I am going to get on my soapbox for a bit here... There is a need to do the exchanges as quickly as possible to get the callsign,  Report / serial number and the grid locator info across while there is still propagation. A number of operators were heard to "waffle on" while they tried to remember their grid square or what the next serial number was.  I was on the receiving end of that with VK3ER/P and propagation was going down the proverbial gurgler and he was waffling. I nearly missed out the on the critical info so my request to all is "do it concise and accurate". Get the critical details across and then confirm them with the other end. If you want to discuss other things after that then fine, but don't do it on the major FD calling frequencies eg 50.150, 144.150, 432.150 etc. A request to QSY is easily done.

 

 

Postscript :

I undertook some loss measurements on the coaxial path between the back of the IC-706MK2G via a short BNC-BNC cable to a DowKey rotary coaxial switch and up to the 70cM horizontal yagi : 4.0dB at 432.0 MHz  - of which the short coax lead and the switch contributed around 0.4dB. That means that of the 14 watts measured at 432 at the transmitter output, less than 6 watts reaches the antenna - but it also means that the receive performance is worsened by 4dB. Somehow in view of this detail, it isn't surprising that the performance is down on 70cM !   I have already started replacing the feedlines with lower loss coax with the view that by the time the John Moyle Field Day comes around in March, there will be lower feed losses coupled with a higher gain yagi for 70cM SSB use.

 

 

Scroll your mouse over the images below for a more detailed view.....

 

 

Saturday morning: ready to depart home, about 8AM.

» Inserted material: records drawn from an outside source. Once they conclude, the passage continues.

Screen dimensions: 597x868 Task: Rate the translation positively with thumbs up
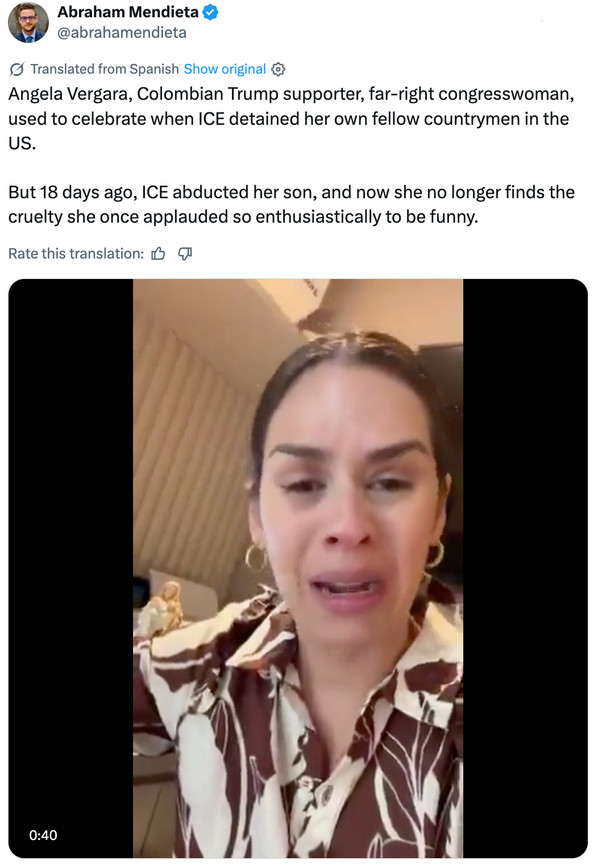point(157,254)
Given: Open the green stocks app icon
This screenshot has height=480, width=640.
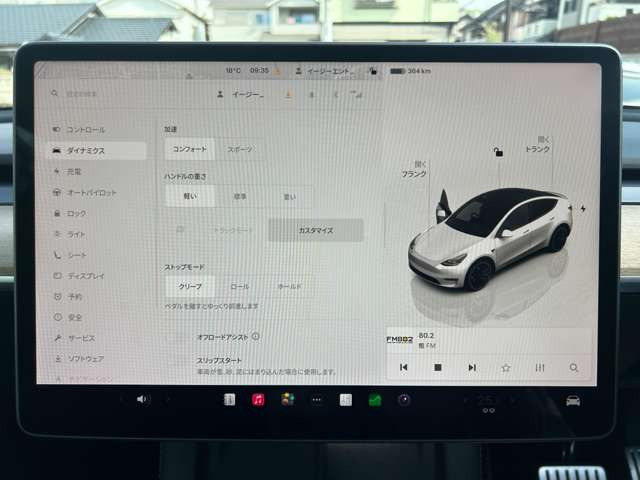Looking at the screenshot, I should pos(375,400).
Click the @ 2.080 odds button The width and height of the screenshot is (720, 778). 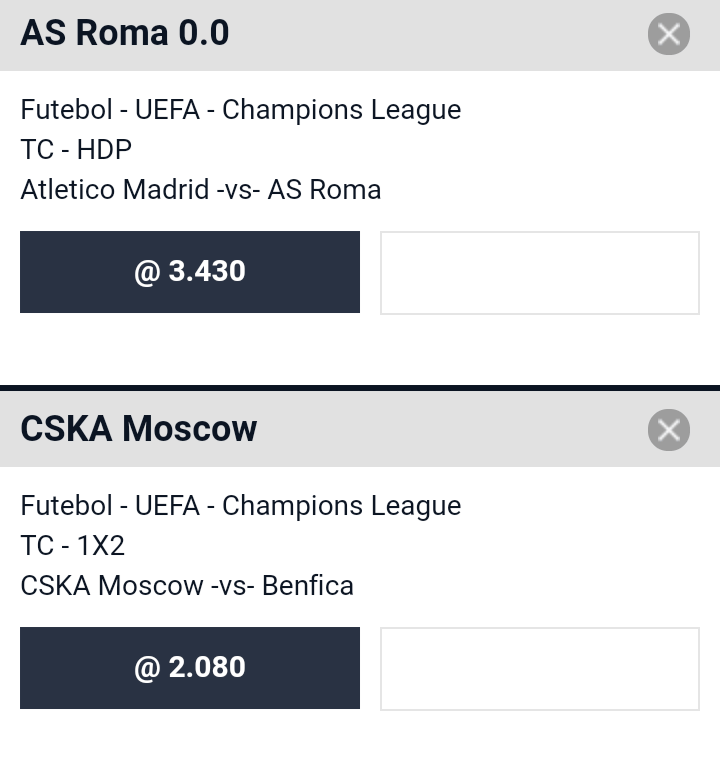[190, 668]
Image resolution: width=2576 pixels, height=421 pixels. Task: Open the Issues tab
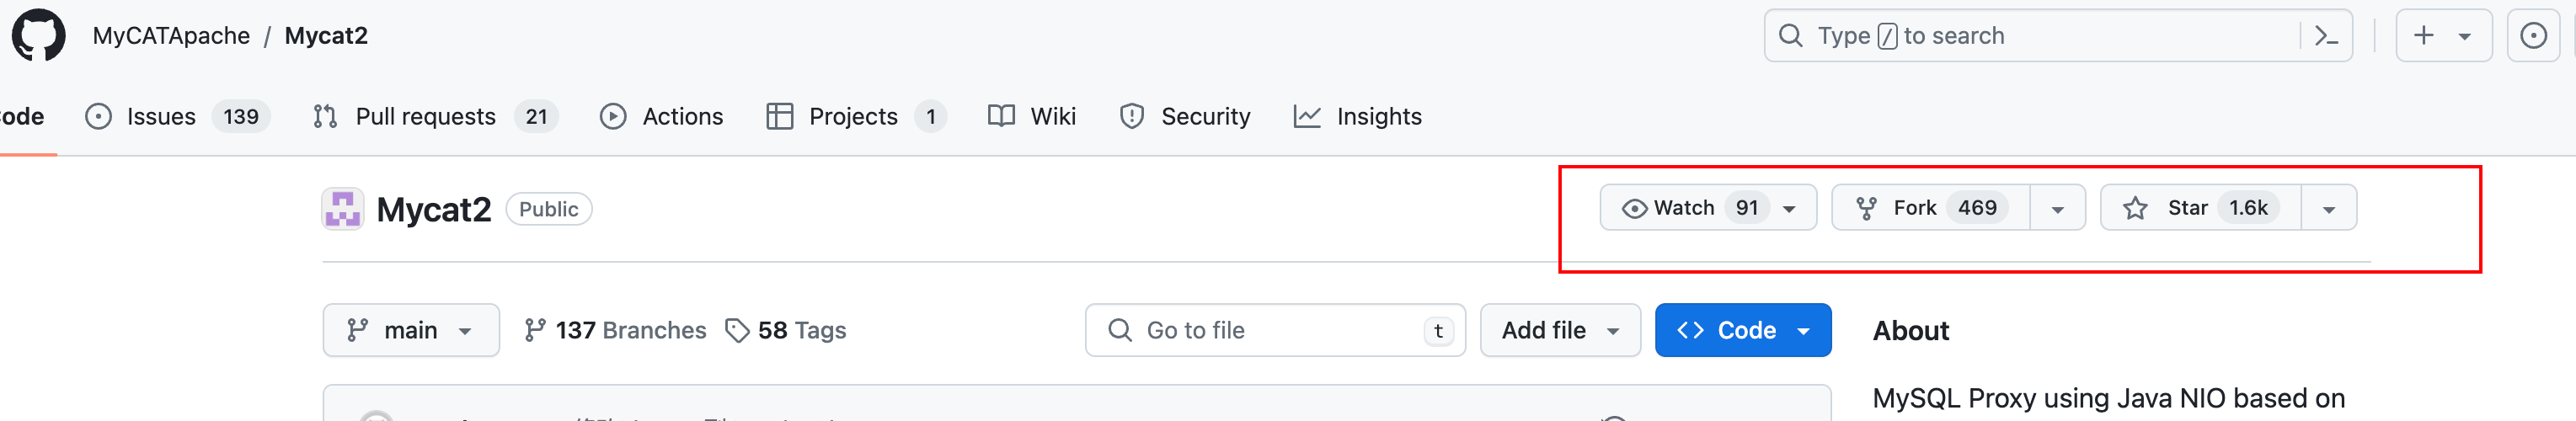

The generator is under the polytap cover under the tabletop on the LHS, the 4 x 90AH batteries in the centre plus a 5L two-stroke fuel container at the RHS. While not directly visible, the modified UPS is screwed up under the operating table-top and it provides the 50HZ for the two antenna rotators.

Just after arriving on site at Beechmont - around 9AM.

The VHF and UHF antennas going up !

The 23cM yagi & microwave antennas plus transverters ready to be erected.

The operating environment. The timber frame is simply placed on the table-top, the DC and coax connections made and it's more-or-less ready to use.

The trailer is disconnected from the car's towbar so that it can be levelled thus making the two mast pipes very close to vertical.

The range in the background is Mount Tamborineand the path to Brisbane is over the LHS drop-off, not exactly a good path at microwave frequencies.

The 23cM & microwave "mast". The 23cM yagi on top is fed via LMR400, the small (55cM) prime focus aluminium dish is used with a dual-band fed for 5.7 & 10, the grid-pack is used on 2.4 and 3.4 again via a dual-band feed.

I had some 4-legged visitors who didn't want to leave. One poked her head into the back of the trailer and just looked at the setup, licked the back tray and it took a bit of effort to move her and the other on. Very curious creatures indeed. 

Late-ish in the afternoon and the wind came up from the east. The 6x4 polytarp at the back stayed horizontal for some time.